- **Instructions for the task**:
Each line holding the word "accomplish" must appear in the answer, copied from the entries.

- **Material for the task**:

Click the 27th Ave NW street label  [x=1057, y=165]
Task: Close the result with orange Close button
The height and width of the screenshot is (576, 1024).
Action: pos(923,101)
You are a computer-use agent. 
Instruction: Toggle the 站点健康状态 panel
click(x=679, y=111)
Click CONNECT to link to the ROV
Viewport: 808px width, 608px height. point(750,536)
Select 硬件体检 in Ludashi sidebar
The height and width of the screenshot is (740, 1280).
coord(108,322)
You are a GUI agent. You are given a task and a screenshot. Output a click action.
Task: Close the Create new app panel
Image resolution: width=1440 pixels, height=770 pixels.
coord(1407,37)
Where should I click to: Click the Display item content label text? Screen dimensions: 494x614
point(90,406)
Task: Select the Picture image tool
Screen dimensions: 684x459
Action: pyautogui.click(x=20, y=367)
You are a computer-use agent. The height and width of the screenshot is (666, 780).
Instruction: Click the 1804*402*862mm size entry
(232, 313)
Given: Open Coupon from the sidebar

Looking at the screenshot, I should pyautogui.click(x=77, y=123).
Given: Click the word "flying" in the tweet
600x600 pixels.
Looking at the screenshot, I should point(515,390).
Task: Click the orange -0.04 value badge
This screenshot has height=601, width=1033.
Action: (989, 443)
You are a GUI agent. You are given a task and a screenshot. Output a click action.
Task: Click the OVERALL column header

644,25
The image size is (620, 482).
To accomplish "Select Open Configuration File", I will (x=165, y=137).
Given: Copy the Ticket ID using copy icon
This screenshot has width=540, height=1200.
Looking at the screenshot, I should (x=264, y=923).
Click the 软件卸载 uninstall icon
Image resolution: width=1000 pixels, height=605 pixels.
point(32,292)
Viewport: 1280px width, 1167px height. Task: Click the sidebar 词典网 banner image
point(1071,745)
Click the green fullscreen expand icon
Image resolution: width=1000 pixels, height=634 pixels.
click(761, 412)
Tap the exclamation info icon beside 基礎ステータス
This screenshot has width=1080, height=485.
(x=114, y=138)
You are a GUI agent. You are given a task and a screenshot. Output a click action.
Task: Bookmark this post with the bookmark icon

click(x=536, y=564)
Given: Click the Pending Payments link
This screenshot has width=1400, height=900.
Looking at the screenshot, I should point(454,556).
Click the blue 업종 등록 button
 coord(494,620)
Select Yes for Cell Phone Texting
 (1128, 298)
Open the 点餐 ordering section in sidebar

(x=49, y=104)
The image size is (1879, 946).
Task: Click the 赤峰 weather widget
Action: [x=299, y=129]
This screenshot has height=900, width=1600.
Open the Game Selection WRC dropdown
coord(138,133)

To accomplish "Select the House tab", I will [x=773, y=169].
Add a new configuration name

- **Answer to the exercise**:
To accomplish "Select Open Configuration File", I will (x=165, y=137).
To accomplish "Select the House tab", I will [x=773, y=169].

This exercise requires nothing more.